● **Data shown**

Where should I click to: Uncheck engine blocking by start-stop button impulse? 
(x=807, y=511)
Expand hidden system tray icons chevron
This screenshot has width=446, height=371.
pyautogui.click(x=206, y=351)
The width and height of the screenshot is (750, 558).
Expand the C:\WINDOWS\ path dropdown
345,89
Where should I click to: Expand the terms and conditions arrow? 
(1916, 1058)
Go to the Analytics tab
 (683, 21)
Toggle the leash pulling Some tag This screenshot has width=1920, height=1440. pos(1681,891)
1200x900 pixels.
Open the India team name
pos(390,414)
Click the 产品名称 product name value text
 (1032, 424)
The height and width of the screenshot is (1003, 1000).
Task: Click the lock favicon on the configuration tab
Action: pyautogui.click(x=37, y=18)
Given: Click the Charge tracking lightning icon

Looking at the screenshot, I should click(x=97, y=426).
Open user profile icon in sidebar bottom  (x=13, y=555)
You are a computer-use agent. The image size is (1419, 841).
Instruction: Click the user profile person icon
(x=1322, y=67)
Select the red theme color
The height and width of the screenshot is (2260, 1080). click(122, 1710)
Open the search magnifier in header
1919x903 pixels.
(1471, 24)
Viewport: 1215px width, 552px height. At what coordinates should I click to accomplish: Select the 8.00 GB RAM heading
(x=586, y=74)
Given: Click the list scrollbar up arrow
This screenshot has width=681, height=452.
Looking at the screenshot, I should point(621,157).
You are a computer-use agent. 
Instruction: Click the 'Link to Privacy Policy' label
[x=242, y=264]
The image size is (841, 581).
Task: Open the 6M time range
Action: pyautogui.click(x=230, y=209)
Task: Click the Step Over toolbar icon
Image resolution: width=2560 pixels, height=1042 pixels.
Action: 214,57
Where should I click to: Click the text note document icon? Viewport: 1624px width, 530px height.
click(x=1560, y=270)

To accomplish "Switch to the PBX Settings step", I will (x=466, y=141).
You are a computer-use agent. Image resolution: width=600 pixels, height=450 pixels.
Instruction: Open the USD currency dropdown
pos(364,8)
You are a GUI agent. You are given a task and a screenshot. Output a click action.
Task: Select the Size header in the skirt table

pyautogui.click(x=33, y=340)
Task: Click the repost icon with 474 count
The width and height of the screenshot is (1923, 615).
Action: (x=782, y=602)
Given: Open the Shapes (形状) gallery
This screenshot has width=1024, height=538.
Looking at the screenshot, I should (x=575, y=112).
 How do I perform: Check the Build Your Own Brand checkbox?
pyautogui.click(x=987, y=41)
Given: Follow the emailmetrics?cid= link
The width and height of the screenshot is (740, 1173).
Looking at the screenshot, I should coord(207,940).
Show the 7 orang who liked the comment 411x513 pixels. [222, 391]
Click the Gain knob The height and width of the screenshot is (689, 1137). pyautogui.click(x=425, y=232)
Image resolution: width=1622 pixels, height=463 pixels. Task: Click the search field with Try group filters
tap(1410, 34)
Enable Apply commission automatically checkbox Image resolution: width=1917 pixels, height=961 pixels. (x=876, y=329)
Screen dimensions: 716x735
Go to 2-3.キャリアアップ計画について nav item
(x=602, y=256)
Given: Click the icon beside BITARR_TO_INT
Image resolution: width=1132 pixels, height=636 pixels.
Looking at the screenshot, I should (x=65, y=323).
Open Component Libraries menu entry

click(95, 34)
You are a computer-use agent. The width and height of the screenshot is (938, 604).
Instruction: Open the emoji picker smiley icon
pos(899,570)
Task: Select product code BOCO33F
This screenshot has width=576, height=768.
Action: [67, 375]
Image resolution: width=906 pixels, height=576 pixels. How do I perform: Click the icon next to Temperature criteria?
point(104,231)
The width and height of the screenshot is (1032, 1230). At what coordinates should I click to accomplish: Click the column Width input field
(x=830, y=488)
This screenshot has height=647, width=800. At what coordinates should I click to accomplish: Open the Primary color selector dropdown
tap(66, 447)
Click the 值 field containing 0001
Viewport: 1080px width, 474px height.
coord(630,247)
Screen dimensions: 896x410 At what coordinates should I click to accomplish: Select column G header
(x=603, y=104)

● **Goal of the exercise**
Give back exactly the lines from the line containing "This screenshot has height=647, width=800." to the end of the entries, and no other lines.

● **Task response**
This screenshot has height=647, width=800. At what coordinates should I click to accomplish: Open the Primary color selector dropdown
tap(66, 447)
Click the 值 field containing 0001
Viewport: 1080px width, 474px height.
coord(630,247)
Screen dimensions: 896x410 At what coordinates should I click to accomplish: Select column G header
(x=603, y=104)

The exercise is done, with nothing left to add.